Opposition grows over RMS Dubbo bridge plan

By: Greg Bush, Photography by: Karina McLachlain

City bypass needed to reduce heavy vehicle traffic, says community group

Opposition grows over RMS Dubbo bridge plan
Another day, another traffic jam along Whylandra St, Dubbo


Concerned Dubbo residents, Dubbo mayor Ben Shields, association members and key industry personnel, including road safety advocate Rod Hannifey, have reinforced their position against the NSW Government’s plan for a River St bridge across the Macquarie River.

The Stop The River Street Bridge community group claims to have more than 10,000 signatures on its petition to have an alternate bridge build at Troy Bridge Road, which would then create a Dubbo bypass.

At the petition handover ceremony on October 29, Mayor Shields spoke about why Dubbo Regional Council opposed a bridge at the River Street site and why they support a Troy Bridge bypass.

The New South Wales Roads & Maritime Services has previously said that an upgrade of Troy Bridge would not benefit the Dubbo community and would cater for only 10 per cent of traffic.

However, petition organiser Karina McLachlain says the opinions of the road transport industry, which would benefit from the bypass, has not been considered.

"As a national highway, the A39 extends from Queensland to Victoria.
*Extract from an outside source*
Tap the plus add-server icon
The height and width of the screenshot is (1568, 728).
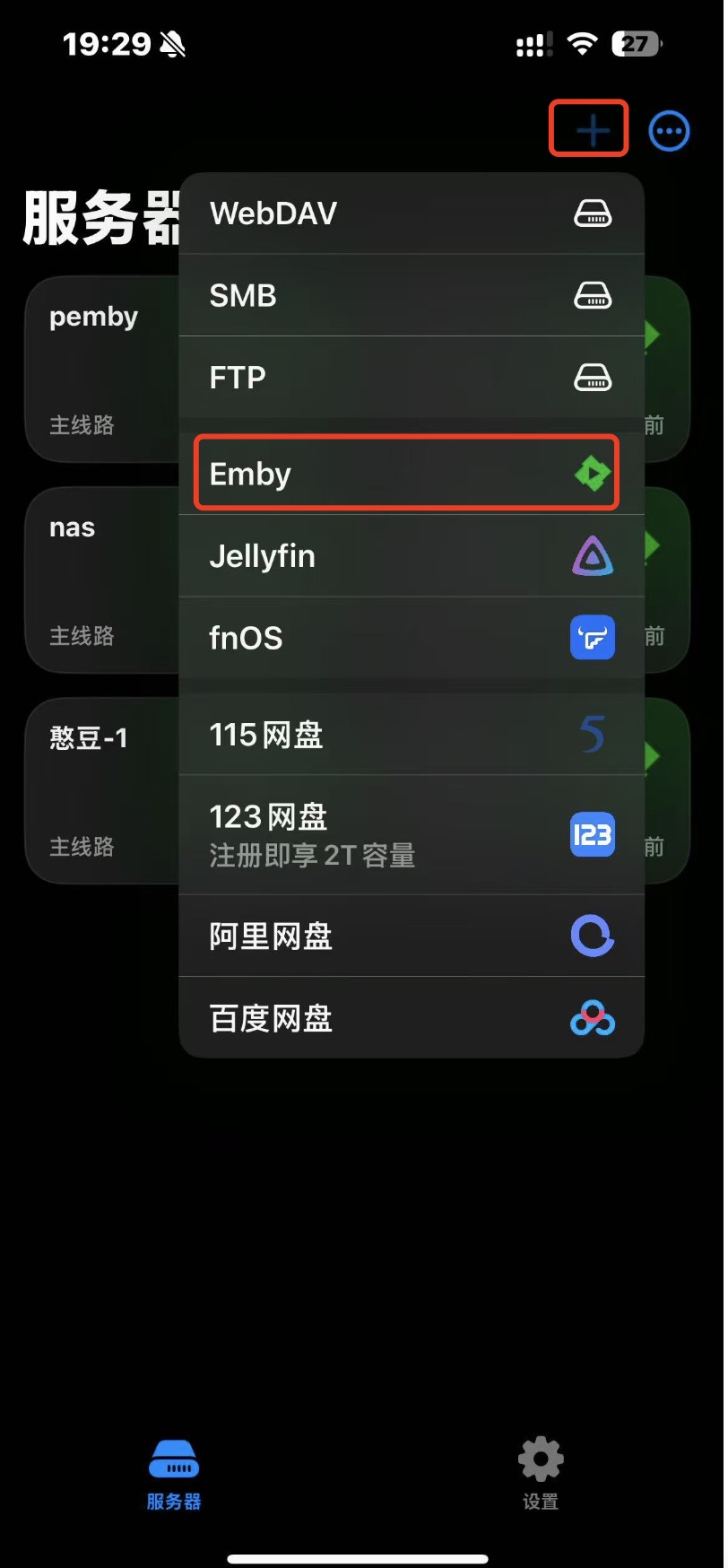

The Newell is important to the economies of Brisbane, Melbourne and many towns and cities in between," McLachlain told the gathering.

"The road transport industry that uses the Newell is directly affected by what happens in Dubbo and yet they have been excluded from consideration.

"When I went to the Bathurst Truck show last year to speak to drivers, they only needed to hear the words ‘bypass for Dubbo’ before they were almost snatching the petition out of my hand in their race to sign it. I collected 380 signatures that day!"


John Morris, who runs a transport consultancy business, is also a member of the Newell Highway Task Force (NHTF). He says the NHTF has an official policy position to support the heavy vehicle freight bypass for Dubbo and take heavy trucks out of the Dubbo CBD.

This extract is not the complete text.